# Examples of Quotient Groups

__Example 1__**:** If $$H$$ is a normal subgroup of a finite group $$G$$, then prove that

\[o\left( {G|H} \right) = \frac{{o\left( G \right)}}{{o\left( H \right)}}\]

__Solution__**:** $$o\left( {G|H} \right) = $$ number of distinct right (or left) cosets of $$H$$ in $$G$$, as $$G|H$$ is the collection of all right (or left) cosets of $$H$$ in $$G$$

\[ = \frac{{{\text{number}}\,{\text{of}}\,{\text{distinct}}\,{\text{elements}}\,{\text{in}}\,{\text{G}}}}{{{\text{number}}\,{\text{of}}\,{\text{distinct}}\,{\text{elements}}\,{\text{in}}\,{\text{H}}}}\]

\[ = \frac{{o\left( G \right)}}{{o\left( H \right)}}\] by Lagrange’s Theorem

__Example 2__**:** Show that every quotient group of a cyclic group is cyclic, but not conversely.

__Solution__**:**

Let $$H$$ be a subgroup of a cyclic group $$G$$. Then $$H$$ is also cyclic because every cyclic group is abelian. Therefore $$H$$ is a normal subgroup of $$G$$.

Let $$a$$ be a generator of $$G$$ and $${a^n}$$ be any element of $$G$$, where $$n$$ is an integer. Then $$H{a^n}$$ is any element of $$G|H$$.

Also, it can be easily proved that $${\left( {Ha} \right)^n} = H{a^n}$$ for every integer $$n$$. Therefore, $$G|H$$ is cyclic and its generator is $$Ha$$.

Its converse is not true; for example if $${P_3}$$ and $${A_3}$$ are the symmetric and alternating groups of the three symbols $$a,b,c$$ then the quotient group $${P_3}|{A_3}$$ is cyclic, whereas $${P_3}$$ is not.
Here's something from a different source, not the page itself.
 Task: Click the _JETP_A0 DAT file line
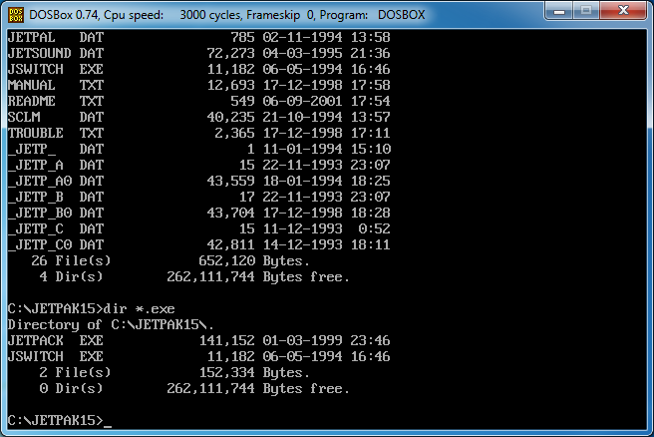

__Example 3__**:** Show that every quotient group of an abelian group is abelian but its converse is not true.

__Solution__**:**

Let $$a,b \in G$$ be arbitrary, then $$Ha,Hb$$ are any two elements of the quotient group $$G|H$$. Then we have

\[\begin{gathered} \left( {Ha} \right)\left( {Hb} \right) = Hab = Hba \\ \,\,\,\,\,\,\,\,\,\,\,\,\,\,\,\,\,\,\,\,\,\,\,\,\, = \left( {Hb} \right)\left( {Ha} \right) \\ \end{gathered} \]

Therefore, $$G|H$$ is an abelian.

Its converse is not true; for example if $${P_3}$$ and $${A_3}$$ are the symmetric and alternating groups of the three symbols $$a,b,c$$ then the quotient group $${P_3}|{A_3}$$ being of order **2** is abelian whereas $${P_3}$$ is not.